» **WHAT THE TASK REQUIRES**: In the profile of Arthur B. C. Walker Jr., what is the title of his thesis?

» **EXTRACT**:
-=-=-

- Born: August 24, 1936 Cleveland, Ohio
- Died: April 29, 2001 (aged 64)
- Education: University of Illinois, Case Institute of Technology, Bronx High School of Science
- Known for: Pioneering EUV/XUV optics, developing normal incidence multilayer XUV telescopes to photograph the solar corona, and mentoring students from underrepresented groups
- Scientific career
- Fields: Solar physics, astrophysics, astronomy
- Workplaces: Stanford University, Aerospace Corporation, U.S. Air Force
- Thesis: Photo meson Production from Neutrons Bound in Helium and Deuterium
- Notable students: Sally Ride, Hakeem Oluseyi

= Arthur B. C. Walker Jr. =

American physicist and EUV/XUV optics pioneer (1936–2001)

-=-=-

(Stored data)
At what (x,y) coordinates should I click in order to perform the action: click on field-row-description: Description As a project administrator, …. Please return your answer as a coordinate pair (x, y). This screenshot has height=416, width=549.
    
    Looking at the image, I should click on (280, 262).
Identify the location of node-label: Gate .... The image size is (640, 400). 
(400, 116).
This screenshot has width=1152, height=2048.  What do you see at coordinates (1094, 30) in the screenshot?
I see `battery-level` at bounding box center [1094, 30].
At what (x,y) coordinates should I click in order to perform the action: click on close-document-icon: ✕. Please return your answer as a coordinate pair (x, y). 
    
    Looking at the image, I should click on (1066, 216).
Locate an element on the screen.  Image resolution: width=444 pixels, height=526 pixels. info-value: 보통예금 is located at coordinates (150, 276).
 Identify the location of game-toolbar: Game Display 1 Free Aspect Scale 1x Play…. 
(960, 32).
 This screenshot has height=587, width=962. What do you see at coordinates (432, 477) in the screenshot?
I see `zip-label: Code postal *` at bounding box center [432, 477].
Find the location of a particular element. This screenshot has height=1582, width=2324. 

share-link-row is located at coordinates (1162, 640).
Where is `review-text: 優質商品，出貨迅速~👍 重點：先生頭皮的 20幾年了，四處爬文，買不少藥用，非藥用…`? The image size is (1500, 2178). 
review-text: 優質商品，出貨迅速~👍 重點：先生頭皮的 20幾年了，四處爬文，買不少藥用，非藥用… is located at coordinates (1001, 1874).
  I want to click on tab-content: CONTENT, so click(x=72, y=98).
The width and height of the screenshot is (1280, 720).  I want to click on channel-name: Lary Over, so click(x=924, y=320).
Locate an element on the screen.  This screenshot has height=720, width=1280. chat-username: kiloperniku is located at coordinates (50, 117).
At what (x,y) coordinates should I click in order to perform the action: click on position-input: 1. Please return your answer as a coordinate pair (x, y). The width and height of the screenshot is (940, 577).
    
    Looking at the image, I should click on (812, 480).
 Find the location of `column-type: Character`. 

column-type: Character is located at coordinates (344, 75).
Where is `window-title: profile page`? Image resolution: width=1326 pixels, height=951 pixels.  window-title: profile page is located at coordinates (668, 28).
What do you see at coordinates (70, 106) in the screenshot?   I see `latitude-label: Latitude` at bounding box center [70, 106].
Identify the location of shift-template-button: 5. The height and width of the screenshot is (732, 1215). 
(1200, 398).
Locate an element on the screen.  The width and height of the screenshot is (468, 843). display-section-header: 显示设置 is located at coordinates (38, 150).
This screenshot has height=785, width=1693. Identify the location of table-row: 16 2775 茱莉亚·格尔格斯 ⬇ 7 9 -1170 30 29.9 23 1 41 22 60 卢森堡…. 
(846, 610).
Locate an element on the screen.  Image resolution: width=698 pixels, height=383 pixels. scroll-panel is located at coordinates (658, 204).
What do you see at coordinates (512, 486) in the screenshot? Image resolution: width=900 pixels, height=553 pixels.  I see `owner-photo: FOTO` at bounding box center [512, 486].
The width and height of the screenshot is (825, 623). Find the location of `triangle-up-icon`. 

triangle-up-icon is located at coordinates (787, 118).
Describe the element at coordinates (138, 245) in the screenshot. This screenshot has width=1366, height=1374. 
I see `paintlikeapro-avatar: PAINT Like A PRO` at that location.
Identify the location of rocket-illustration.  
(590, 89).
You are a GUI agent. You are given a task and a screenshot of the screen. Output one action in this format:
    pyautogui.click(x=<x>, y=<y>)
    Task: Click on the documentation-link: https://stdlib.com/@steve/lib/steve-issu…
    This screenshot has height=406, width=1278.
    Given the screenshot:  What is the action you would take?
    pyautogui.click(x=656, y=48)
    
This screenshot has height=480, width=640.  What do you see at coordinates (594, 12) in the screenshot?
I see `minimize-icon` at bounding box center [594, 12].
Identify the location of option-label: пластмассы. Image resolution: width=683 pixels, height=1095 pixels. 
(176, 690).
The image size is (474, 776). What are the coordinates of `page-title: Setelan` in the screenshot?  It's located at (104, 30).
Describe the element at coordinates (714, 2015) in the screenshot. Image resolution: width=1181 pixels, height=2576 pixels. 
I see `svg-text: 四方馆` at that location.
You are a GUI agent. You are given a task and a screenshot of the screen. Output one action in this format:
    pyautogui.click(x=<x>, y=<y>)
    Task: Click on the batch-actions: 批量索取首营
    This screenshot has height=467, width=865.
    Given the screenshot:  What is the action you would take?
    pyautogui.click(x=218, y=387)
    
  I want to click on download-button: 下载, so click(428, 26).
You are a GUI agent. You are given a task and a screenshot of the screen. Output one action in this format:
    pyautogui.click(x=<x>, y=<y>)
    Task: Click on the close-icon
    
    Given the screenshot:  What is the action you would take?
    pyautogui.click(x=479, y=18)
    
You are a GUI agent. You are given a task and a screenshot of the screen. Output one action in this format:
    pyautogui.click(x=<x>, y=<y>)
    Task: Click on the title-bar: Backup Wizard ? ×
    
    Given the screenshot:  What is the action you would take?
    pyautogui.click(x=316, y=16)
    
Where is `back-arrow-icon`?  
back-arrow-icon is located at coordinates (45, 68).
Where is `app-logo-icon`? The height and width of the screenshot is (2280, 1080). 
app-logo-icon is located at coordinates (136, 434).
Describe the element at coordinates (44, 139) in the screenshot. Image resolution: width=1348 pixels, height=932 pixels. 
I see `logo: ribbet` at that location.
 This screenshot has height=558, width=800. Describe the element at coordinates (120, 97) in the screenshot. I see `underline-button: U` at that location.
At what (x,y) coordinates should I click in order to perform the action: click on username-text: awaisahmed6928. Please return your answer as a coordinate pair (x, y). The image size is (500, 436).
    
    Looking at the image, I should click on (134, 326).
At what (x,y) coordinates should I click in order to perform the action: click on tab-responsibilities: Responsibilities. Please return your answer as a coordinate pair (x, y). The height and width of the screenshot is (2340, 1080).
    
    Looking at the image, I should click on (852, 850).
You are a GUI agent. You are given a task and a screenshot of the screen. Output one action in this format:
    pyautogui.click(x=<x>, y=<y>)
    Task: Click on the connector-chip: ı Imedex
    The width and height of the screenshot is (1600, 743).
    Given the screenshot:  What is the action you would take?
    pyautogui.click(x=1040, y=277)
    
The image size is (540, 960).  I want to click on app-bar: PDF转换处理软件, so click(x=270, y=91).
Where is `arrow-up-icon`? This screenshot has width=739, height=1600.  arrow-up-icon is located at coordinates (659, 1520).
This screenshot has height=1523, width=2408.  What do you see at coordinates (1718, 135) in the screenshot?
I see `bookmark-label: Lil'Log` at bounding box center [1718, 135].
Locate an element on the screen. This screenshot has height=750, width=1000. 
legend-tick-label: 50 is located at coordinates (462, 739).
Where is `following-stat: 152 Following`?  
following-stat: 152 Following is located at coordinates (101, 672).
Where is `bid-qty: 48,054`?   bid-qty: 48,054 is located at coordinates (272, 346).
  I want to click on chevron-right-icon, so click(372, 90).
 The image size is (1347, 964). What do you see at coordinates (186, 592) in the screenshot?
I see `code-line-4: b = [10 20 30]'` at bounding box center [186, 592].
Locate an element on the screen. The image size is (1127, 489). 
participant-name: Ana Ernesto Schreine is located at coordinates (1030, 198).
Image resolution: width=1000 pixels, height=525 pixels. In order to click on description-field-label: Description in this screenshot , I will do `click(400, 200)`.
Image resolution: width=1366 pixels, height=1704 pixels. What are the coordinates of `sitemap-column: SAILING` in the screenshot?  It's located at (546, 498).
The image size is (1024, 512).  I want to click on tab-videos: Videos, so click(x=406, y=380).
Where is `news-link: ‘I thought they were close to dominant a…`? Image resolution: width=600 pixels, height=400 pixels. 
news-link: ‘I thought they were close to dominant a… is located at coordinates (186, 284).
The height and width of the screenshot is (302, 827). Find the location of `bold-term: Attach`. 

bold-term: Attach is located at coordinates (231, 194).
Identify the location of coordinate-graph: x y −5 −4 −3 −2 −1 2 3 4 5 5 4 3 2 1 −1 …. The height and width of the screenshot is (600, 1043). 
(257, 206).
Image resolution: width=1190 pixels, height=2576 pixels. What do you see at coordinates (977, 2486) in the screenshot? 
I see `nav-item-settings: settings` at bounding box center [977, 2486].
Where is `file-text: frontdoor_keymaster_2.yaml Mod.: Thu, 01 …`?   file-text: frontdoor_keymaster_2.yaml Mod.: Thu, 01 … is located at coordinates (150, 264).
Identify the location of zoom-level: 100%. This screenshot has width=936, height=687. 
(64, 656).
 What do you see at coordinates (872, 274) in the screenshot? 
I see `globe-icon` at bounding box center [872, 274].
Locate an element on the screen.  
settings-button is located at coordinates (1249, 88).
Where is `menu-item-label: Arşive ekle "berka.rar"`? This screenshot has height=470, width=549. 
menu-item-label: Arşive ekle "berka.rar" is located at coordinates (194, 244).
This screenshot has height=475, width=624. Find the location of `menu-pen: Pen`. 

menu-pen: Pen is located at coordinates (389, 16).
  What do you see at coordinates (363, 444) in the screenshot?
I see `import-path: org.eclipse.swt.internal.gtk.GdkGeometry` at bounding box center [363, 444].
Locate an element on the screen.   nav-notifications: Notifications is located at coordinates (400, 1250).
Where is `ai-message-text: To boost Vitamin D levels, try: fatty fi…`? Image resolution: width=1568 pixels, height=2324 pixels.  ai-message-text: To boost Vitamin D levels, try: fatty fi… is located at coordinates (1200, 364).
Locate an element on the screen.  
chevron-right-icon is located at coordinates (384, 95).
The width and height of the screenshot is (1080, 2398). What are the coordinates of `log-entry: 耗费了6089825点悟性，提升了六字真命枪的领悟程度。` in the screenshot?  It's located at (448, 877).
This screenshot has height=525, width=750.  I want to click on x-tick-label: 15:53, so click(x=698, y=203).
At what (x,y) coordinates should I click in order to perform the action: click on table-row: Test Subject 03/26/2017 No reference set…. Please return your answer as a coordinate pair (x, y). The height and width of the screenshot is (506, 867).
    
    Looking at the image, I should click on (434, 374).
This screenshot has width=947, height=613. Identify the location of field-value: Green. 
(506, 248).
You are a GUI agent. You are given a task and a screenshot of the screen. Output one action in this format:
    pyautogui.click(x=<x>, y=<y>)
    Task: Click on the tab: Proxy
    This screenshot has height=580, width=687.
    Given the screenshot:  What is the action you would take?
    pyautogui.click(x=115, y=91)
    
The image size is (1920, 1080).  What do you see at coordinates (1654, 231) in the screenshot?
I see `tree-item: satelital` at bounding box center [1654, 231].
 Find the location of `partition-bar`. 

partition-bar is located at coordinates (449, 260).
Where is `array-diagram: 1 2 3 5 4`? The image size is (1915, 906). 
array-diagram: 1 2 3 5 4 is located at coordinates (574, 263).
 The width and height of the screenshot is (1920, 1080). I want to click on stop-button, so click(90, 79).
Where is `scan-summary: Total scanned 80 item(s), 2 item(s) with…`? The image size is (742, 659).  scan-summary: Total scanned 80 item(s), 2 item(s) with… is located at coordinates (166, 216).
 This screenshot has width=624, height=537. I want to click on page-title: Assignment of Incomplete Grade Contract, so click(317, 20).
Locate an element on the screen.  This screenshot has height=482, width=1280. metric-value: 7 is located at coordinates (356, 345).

-=-=-

» **RESPONSE TO THE EXERCISE**: Photo meson Production from Neutrons Bound in Helium and Deuterium